What Meta’s July Llama 3 plan could change for open AI

Meta's Llama 3 is scheduled for release in July and is intended to compete with GPT-4 quality. The model could be larger than Llama 2 and may take a more nuanced approach to difficult prompts.

What Meta’s July Llama 3 plan could change for open AI

Meta’s next open-source language model, Llama 3, is being positioned as a major step in the company’s generative AI strategy. According to The Information’s sources, the model is scheduled for release in July and is intended to be on par with GPT-4.

The expected launch matters because Llama has become one of Meta’s central bets in AI: a model family that stays aligned with the company’s somewhat open-source strategy while still aiming at the highest tier of commercial AI systems.

A more responsive Llama 3

One of the biggest reported changes is not just model size, but behavior. The new version is said to be more responsive to users when questions are difficult or sensitive.

Instead of blocking tricky questions too quickly, Llama 3 is expected to provide more context. That would mark a shift from the more conservative approach Meta took with Llama 2, where the company wanted to avoid a PR disaster at all costs.

The difference matters because language models often have to judge meaning from context. A word can be harmless in one situation and dangerous in another. The source article gives the example of “kill,” a term that can carry very different meanings depending on how it is used.

Llama 3 is said to be better at making that distinction. If Meta succeeds, the model could answer more useful questions without simply refusing topics that contain ambiguous language.

Safety, tone, and the response problem

Meta also wants to put someone in charge of the model’s tone and safety training. The stated aim is to make the model’s responses more nuanced.

That is a difficult balance. AI systems are often judged not only by whether they are accurate, but also by how they respond when a user asks something controversial, politically sensitive, or potentially harmful.

The source describes two broad camps in AI safety. One is the highly regulated approach, such as OpenAI’s ChatGPT, GPT-4, and Google Advanced, where models follow clear guidelines for polite and politically correct responses.

The other is the more unconstrained open-source movement, along with the contrasting program of X owner Elon Musk. His approach is described as deliberately offering a chatbot that better represents conservative world views, though the source notes that Grok is still criticized by its target audience as too “woke.”

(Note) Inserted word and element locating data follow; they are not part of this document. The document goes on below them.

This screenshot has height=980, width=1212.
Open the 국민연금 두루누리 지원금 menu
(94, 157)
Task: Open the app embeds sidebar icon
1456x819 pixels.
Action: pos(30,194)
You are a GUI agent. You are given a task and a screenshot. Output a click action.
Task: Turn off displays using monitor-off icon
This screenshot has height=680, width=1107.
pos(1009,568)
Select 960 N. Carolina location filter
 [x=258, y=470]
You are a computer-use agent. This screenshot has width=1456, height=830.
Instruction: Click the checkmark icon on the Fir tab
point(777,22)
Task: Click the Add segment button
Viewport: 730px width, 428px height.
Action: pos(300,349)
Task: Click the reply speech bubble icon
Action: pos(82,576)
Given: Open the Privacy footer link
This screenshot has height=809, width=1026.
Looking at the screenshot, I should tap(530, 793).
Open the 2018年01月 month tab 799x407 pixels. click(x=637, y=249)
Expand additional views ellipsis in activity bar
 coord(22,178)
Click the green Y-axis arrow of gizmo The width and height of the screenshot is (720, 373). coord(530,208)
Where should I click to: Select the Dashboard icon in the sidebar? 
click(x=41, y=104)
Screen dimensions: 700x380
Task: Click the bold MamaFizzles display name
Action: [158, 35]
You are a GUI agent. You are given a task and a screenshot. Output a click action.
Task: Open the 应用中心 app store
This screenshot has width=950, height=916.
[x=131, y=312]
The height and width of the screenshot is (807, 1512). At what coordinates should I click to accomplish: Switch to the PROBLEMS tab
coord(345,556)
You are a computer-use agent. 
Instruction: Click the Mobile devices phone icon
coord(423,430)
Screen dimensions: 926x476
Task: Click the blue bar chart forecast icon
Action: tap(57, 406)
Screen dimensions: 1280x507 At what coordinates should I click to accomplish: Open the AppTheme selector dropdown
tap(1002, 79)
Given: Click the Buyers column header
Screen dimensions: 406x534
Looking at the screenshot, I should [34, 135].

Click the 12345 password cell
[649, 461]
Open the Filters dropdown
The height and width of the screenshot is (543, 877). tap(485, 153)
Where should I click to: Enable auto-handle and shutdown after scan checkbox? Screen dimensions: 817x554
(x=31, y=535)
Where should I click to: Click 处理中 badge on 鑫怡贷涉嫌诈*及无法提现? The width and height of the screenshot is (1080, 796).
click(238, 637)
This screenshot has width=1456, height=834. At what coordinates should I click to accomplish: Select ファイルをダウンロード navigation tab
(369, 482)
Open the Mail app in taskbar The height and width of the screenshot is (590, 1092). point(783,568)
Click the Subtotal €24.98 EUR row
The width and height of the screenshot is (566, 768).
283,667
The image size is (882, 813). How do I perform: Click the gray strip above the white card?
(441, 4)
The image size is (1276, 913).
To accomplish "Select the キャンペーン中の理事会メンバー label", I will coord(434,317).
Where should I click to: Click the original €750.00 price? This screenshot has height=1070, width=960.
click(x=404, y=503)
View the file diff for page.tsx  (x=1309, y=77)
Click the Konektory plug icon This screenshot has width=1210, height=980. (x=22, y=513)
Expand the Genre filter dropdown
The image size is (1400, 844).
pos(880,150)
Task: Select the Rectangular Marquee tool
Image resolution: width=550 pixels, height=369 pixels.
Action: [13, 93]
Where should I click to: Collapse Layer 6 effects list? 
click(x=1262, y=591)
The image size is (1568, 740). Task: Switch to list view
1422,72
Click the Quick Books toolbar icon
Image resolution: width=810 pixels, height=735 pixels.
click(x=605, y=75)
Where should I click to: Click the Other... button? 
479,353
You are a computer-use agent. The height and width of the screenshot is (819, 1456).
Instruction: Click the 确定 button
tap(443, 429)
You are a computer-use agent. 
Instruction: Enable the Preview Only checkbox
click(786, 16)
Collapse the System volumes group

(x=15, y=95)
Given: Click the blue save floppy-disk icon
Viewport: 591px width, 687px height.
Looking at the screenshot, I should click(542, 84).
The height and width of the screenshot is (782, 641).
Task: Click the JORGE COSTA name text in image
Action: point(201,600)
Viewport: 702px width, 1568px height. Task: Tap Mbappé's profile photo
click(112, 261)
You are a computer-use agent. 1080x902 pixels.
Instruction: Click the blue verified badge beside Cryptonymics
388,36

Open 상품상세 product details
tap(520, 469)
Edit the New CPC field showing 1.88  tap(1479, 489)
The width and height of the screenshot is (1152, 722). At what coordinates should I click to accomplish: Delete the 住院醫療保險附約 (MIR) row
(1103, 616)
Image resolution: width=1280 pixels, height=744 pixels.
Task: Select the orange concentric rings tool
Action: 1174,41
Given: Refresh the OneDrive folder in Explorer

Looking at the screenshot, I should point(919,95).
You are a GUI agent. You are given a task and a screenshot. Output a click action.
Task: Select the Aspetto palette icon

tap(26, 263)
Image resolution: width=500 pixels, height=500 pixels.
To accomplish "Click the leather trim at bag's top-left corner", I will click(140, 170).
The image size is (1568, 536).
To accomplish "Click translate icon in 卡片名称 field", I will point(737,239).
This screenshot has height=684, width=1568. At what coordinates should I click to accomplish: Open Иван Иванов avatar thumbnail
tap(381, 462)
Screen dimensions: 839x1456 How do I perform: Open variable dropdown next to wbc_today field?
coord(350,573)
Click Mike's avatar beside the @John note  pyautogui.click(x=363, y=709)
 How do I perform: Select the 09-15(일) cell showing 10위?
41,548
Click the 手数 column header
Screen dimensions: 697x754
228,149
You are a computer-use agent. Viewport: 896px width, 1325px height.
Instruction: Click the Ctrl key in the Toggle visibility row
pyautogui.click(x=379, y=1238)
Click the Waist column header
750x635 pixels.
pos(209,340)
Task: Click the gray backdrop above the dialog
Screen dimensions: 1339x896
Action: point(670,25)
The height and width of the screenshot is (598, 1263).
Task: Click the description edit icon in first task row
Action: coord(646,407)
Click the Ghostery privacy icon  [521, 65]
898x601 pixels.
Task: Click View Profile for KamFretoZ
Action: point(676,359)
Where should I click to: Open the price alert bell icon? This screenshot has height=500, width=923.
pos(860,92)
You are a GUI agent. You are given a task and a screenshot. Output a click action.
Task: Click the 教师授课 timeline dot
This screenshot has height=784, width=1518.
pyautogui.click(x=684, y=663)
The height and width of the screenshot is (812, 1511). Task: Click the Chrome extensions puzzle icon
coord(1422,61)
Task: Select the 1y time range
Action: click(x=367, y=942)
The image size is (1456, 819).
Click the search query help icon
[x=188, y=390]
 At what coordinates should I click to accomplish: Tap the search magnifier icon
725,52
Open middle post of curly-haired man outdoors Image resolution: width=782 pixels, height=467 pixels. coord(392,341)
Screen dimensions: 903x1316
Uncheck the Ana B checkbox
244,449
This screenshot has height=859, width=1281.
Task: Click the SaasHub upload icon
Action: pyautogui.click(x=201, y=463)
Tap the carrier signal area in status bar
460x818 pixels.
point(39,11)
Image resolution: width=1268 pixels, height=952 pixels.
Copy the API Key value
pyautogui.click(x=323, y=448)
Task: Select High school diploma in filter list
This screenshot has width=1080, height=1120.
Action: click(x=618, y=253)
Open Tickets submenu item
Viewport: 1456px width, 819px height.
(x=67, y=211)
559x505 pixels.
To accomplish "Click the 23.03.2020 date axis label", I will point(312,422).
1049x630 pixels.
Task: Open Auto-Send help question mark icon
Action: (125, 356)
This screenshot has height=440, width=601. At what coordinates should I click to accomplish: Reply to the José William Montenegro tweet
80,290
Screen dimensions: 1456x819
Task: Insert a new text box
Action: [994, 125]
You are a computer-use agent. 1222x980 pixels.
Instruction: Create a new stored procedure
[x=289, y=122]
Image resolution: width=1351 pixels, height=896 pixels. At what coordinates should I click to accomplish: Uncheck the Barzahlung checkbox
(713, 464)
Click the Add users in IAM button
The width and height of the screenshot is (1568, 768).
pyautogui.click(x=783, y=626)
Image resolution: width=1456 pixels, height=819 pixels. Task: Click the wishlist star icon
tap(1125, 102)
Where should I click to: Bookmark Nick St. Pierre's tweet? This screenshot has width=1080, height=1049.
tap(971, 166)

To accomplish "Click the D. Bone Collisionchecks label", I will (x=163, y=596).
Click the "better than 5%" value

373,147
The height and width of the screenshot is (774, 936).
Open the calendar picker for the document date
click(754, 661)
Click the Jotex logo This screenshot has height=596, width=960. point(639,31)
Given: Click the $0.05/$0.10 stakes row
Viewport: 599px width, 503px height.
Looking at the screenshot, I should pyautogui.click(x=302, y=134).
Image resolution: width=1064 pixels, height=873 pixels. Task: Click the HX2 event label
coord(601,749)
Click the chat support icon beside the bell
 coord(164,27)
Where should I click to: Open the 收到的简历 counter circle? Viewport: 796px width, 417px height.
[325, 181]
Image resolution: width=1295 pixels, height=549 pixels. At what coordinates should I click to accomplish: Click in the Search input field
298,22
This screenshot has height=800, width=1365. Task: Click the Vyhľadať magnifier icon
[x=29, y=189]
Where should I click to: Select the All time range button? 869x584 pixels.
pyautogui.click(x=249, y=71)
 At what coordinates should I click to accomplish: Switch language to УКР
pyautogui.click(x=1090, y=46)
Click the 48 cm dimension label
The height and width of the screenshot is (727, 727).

Llama 3 appears to sit in the middle of that debate. Meta wants a model that can be more helpful than Llama 2 while still managing safety risks. At the same time, The Information reports that three key people in the field of AI safety have left Meta this month alone.

How large could Llama 3 be?

The largest version of Llama 3 could have more than 140 billion parameters. That would make it twice as large as Llama 2, whose maximum size is 70 billion parameters.

Size alone does not settle the question of quality. The source notes that parameters are no longer the only and most important measure of the expected output quality of AI models.

Even a Llama 3 model with more than 140 billion parameters would still be far smaller than the original GPT-4 Mixture-of-Experts model with 1.76 trillion parameters. It is not known how many parameters the GPT-4 models currently running ChatGPT have, though the source says it is probably less.

That comparison gives useful scale without deciding the outcome. Llama 3 may be much larger than Llama 2, but Meta’s real goal is performance: the final model is said to reach GPT-4 quality.

Text-only or multimodal remains open

Another unresolved question is whether Llama 3 will be a pure language model again or become multimodal. In this context, multimodal means able to understand and generate images as well as text.

The source says that decision has not yet been made. That leaves an important part of the product direction uncertain.

A text-only Llama 3 would focus the release on language understanding and generation. A multimodal version would push the model into a broader category of AI systems that can handle image and text tasks together.

Fine-tuning has also not yet begun, according to The Information’s sources. That means the model’s final behavior, tone, and safety profile are still part of the work ahead.

Meta’s broader AI push

Llama 2 was released in July 2023, and Llama 3 is now scheduled for July. The timing points to Meta continuing its model development cycle while keeping Llama central to its generative AI plans.

Meta CEO Mark Zuckerberg is described as one of Nvidia’s biggest customers. The company plans to have some 600,000 graphics cards in use for AI training by the end of the year.

The source also says Meta has the long-term goal of developing AGI, just like OpenAI. In parallel, Meta is developing its own AI chip called Artemis.

Taken together, the reported Llama 3 details show a company trying to compete on several fronts at once: model quality, openness, safety behavior, computing capacity, and long-term AI infrastructure.

The most immediate question is whether Llama 3 can deliver on the GPT-4 quality target while being less rigid than Llama 2. If it can, Meta’s next model could become a more capable tool for developers and users who want an open-source language model with stronger performance and more careful context handling.